## About this exercise
Entries follow. Set all of them down as they stand.

#### Record set ####

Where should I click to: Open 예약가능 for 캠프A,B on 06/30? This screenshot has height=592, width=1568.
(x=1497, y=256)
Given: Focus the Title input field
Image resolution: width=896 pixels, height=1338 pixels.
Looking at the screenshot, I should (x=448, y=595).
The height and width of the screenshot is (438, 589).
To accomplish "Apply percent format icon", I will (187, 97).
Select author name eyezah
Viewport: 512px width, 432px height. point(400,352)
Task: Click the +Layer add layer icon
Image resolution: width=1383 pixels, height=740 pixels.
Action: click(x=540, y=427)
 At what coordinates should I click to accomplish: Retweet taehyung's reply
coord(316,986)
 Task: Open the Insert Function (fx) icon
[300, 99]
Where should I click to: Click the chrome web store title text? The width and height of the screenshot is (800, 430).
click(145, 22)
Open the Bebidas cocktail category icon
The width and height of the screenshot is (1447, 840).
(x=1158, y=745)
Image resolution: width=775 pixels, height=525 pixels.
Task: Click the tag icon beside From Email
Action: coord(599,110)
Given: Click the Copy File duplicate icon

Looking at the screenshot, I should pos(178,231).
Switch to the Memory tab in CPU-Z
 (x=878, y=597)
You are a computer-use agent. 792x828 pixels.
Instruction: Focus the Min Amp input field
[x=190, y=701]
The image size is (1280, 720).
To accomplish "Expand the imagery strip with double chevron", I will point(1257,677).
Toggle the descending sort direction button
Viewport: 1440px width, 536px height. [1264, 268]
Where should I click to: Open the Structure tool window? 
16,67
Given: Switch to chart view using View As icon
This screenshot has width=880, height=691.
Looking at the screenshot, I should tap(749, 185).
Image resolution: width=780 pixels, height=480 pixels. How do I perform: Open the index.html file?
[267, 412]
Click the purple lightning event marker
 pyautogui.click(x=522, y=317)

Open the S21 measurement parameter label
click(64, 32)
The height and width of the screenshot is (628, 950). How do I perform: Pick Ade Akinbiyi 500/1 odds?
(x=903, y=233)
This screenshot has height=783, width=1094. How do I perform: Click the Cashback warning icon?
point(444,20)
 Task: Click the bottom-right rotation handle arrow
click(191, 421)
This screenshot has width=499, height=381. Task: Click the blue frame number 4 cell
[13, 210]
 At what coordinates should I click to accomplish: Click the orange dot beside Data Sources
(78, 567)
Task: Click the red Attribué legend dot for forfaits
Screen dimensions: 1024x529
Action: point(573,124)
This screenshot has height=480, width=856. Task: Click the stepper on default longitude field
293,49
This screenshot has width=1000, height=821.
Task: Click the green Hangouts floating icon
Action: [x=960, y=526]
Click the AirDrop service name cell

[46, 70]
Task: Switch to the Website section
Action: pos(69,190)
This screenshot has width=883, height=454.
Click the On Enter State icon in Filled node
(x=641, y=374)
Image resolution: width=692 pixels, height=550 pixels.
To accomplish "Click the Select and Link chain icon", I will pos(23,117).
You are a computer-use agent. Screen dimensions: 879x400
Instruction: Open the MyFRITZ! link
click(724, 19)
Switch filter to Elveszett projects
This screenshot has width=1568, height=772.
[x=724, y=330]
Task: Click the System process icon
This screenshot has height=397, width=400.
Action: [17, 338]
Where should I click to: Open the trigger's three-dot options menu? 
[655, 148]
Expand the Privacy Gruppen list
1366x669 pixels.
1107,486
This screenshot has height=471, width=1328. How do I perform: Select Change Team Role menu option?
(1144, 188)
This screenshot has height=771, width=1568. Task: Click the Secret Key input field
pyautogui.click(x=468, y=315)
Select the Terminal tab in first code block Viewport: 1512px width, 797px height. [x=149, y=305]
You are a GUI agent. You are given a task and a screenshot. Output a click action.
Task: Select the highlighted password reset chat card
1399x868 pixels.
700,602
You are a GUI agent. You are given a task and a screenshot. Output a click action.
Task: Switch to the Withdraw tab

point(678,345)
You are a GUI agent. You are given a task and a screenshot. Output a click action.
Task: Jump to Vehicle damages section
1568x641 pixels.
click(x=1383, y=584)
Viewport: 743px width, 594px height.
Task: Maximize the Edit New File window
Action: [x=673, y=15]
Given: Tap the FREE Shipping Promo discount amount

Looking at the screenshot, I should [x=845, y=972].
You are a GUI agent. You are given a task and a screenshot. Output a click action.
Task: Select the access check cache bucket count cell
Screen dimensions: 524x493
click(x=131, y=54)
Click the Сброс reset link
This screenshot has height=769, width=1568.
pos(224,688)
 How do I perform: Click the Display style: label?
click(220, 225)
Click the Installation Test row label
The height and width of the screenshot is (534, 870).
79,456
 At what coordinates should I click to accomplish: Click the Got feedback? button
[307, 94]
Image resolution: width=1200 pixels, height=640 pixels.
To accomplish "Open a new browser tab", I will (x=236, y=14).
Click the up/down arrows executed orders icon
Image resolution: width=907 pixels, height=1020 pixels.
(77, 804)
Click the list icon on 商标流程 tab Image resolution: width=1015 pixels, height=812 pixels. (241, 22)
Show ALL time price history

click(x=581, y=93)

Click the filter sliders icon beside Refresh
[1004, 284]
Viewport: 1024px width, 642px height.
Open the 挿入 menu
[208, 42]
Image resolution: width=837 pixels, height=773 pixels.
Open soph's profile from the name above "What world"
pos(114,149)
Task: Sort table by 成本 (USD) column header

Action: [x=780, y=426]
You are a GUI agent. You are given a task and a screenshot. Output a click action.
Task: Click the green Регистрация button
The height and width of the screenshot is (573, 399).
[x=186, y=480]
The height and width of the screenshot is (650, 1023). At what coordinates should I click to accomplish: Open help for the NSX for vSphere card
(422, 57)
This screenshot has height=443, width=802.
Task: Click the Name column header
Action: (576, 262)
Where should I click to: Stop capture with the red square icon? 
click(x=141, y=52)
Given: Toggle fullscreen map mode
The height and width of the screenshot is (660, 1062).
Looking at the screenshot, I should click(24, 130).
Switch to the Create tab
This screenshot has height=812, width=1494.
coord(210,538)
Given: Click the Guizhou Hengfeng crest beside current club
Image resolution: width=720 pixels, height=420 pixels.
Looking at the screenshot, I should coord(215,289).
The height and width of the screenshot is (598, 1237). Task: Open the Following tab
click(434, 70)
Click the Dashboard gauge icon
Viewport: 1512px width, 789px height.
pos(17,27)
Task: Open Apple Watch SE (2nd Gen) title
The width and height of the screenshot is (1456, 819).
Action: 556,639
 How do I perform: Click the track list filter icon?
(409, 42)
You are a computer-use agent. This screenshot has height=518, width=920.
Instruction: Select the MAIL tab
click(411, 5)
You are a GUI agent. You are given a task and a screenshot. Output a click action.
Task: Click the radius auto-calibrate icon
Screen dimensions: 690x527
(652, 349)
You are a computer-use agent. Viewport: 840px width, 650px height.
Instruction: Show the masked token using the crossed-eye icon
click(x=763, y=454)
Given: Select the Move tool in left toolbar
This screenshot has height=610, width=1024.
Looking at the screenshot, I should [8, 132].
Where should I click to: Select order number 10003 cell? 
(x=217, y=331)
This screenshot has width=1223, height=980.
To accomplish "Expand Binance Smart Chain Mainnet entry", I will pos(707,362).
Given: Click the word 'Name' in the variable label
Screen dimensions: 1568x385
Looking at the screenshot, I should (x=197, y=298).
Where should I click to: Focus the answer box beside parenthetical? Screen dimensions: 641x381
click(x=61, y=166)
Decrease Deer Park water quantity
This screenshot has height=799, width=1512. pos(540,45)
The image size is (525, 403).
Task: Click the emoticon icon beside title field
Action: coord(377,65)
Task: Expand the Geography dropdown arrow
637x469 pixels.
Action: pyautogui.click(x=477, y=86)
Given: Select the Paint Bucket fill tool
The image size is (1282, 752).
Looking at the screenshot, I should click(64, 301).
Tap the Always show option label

####

## Solution to the exercise
Where should I click to: Open 예약가능 for 캠프A,B on 06/30? This screenshot has height=592, width=1568.
(x=1497, y=256)
Given: Focus the Title input field
Image resolution: width=896 pixels, height=1338 pixels.
Looking at the screenshot, I should (x=448, y=595).
The height and width of the screenshot is (438, 589).
To accomplish "Apply percent format icon", I will (187, 97).
Select author name eyezah
Viewport: 512px width, 432px height. point(400,352)
Task: Click the +Layer add layer icon
Image resolution: width=1383 pixels, height=740 pixels.
Action: click(x=540, y=427)
 At what coordinates should I click to accomplish: Retweet taehyung's reply
coord(316,986)
 Task: Open the Insert Function (fx) icon
[300, 99]
Where should I click to: Click the chrome web store title text? The width and height of the screenshot is (800, 430).
click(145, 22)
Open the Bebidas cocktail category icon
The width and height of the screenshot is (1447, 840).
(x=1158, y=745)
Image resolution: width=775 pixels, height=525 pixels.
Task: Click the tag icon beside From Email
Action: coord(599,110)
Given: Click the Copy File duplicate icon

Looking at the screenshot, I should pos(178,231).
Switch to the Memory tab in CPU-Z
 (x=878, y=597)
You are a computer-use agent. 792x828 pixels.
Instruction: Focus the Min Amp input field
[x=190, y=701]
The image size is (1280, 720).
To accomplish "Expand the imagery strip with double chevron", I will point(1257,677).
Toggle the descending sort direction button
Viewport: 1440px width, 536px height. [1264, 268]
Where should I click to: Open the Structure tool window? 
16,67
Given: Switch to chart view using View As icon
This screenshot has width=880, height=691.
Looking at the screenshot, I should tap(749, 185).
Image resolution: width=780 pixels, height=480 pixels. How do I perform: Open the index.html file?
[267, 412]
Click the purple lightning event marker
 pyautogui.click(x=522, y=317)

Open the S21 measurement parameter label
click(64, 32)
The height and width of the screenshot is (628, 950). How do I perform: Pick Ade Akinbiyi 500/1 odds?
(x=903, y=233)
This screenshot has height=783, width=1094. How do I perform: Click the Cashback warning icon?
point(444,20)
 Task: Click the bottom-right rotation handle arrow
click(191, 421)
This screenshot has width=499, height=381. Task: Click the blue frame number 4 cell
[13, 210]
 At what coordinates should I click to accomplish: Click the orange dot beside Data Sources
(78, 567)
Task: Click the red Attribué legend dot for forfaits
Screen dimensions: 1024x529
Action: point(573,124)
This screenshot has height=480, width=856. Task: Click the stepper on default longitude field
293,49
This screenshot has width=1000, height=821.
Task: Click the green Hangouts floating icon
Action: [x=960, y=526]
Click the AirDrop service name cell

[46, 70]
Task: Switch to the Website section
Action: pos(69,190)
This screenshot has width=883, height=454.
Click the On Enter State icon in Filled node
(x=641, y=374)
Image resolution: width=692 pixels, height=550 pixels.
To accomplish "Click the Select and Link chain icon", I will pos(23,117).
You are a computer-use agent. Screen dimensions: 879x400
Instruction: Open the MyFRITZ! link
click(724, 19)
Switch filter to Elveszett projects
This screenshot has width=1568, height=772.
[x=724, y=330]
Task: Click the System process icon
This screenshot has height=397, width=400.
Action: [17, 338]
Where should I click to: Open the trigger's three-dot options menu? 
[655, 148]
Expand the Privacy Gruppen list
1366x669 pixels.
1107,486
This screenshot has height=471, width=1328. How do I perform: Select Change Team Role menu option?
(1144, 188)
This screenshot has height=771, width=1568. Task: Click the Secret Key input field
pyautogui.click(x=468, y=315)
Select the Terminal tab in first code block Viewport: 1512px width, 797px height. [x=149, y=305]
You are a GUI agent. You are given a task and a screenshot. Output a click action.
Task: Select the highlighted password reset chat card
1399x868 pixels.
700,602
You are a GUI agent. You are given a task and a screenshot. Output a click action.
Task: Switch to the Withdraw tab

point(678,345)
You are a GUI agent. You are given a task and a screenshot. Output a click action.
Task: Jump to Vehicle damages section
1568x641 pixels.
click(x=1383, y=584)
Viewport: 743px width, 594px height.
Task: Maximize the Edit New File window
Action: [x=673, y=15]
Given: Tap the FREE Shipping Promo discount amount

Looking at the screenshot, I should [x=845, y=972].
You are a GUI agent. You are given a task and a screenshot. Output a click action.
Task: Select the access check cache bucket count cell
Screen dimensions: 524x493
click(x=131, y=54)
Click the Сброс reset link
This screenshot has height=769, width=1568.
pos(224,688)
 How do I perform: Click the Display style: label?
click(220, 225)
Click the Installation Test row label
The height and width of the screenshot is (534, 870).
79,456
 At what coordinates should I click to accomplish: Click the Got feedback? button
[307, 94]
Image resolution: width=1200 pixels, height=640 pixels.
To accomplish "Open a new browser tab", I will (x=236, y=14).
Click the up/down arrows executed orders icon
Image resolution: width=907 pixels, height=1020 pixels.
(77, 804)
Click the list icon on 商标流程 tab Image resolution: width=1015 pixels, height=812 pixels. (241, 22)
Show ALL time price history

click(x=581, y=93)

Click the filter sliders icon beside Refresh
[1004, 284]
Viewport: 1024px width, 642px height.
Open the 挿入 menu
[208, 42]
Image resolution: width=837 pixels, height=773 pixels.
Open soph's profile from the name above "What world"
pos(114,149)
Task: Sort table by 成本 (USD) column header

Action: [x=780, y=426]
You are a GUI agent. You are given a task and a screenshot. Output a click action.
Task: Click the green Регистрация button
The height and width of the screenshot is (573, 399).
[x=186, y=480]
The height and width of the screenshot is (650, 1023). At what coordinates should I click to accomplish: Open help for the NSX for vSphere card
(422, 57)
This screenshot has height=443, width=802.
Task: Click the Name column header
Action: (576, 262)
Where should I click to: Stop capture with the red square icon? 
click(x=141, y=52)
Given: Toggle fullscreen map mode
The height and width of the screenshot is (660, 1062).
Looking at the screenshot, I should click(24, 130).
Switch to the Create tab
This screenshot has height=812, width=1494.
coord(210,538)
Given: Click the Guizhou Hengfeng crest beside current club
Image resolution: width=720 pixels, height=420 pixels.
Looking at the screenshot, I should coord(215,289).
The height and width of the screenshot is (598, 1237). Task: Open the Following tab
click(434, 70)
Click the Dashboard gauge icon
Viewport: 1512px width, 789px height.
pos(17,27)
Task: Open Apple Watch SE (2nd Gen) title
The width and height of the screenshot is (1456, 819).
Action: 556,639
 How do I perform: Click the track list filter icon?
(409, 42)
You are a computer-use agent. This screenshot has height=518, width=920.
Instruction: Select the MAIL tab
click(411, 5)
You are a GUI agent. You are given a task and a screenshot. Output a click action.
Task: Click the radius auto-calibrate icon
Screen dimensions: 690x527
(652, 349)
You are a computer-use agent. Viewport: 840px width, 650px height.
Instruction: Show the masked token using the crossed-eye icon
click(x=763, y=454)
Given: Select the Move tool in left toolbar
This screenshot has height=610, width=1024.
Looking at the screenshot, I should [8, 132].
Where should I click to: Select order number 10003 cell? 
(x=217, y=331)
This screenshot has width=1223, height=980.
To accomplish "Expand Binance Smart Chain Mainnet entry", I will pos(707,362).
Given: Click the word 'Name' in the variable label
Screen dimensions: 1568x385
Looking at the screenshot, I should (x=197, y=298).
Where should I click to: Focus the answer box beside parenthetical? Screen dimensions: 641x381
click(x=61, y=166)
Decrease Deer Park water quantity
This screenshot has height=799, width=1512. pos(540,45)
The image size is (525, 403).
Task: Click the emoticon icon beside title field
Action: coord(377,65)
Task: Expand the Geography dropdown arrow
637x469 pixels.
Action: pyautogui.click(x=477, y=86)
Given: Select the Paint Bucket fill tool
The image size is (1282, 752).
Looking at the screenshot, I should click(64, 301).
Tap the Always show option label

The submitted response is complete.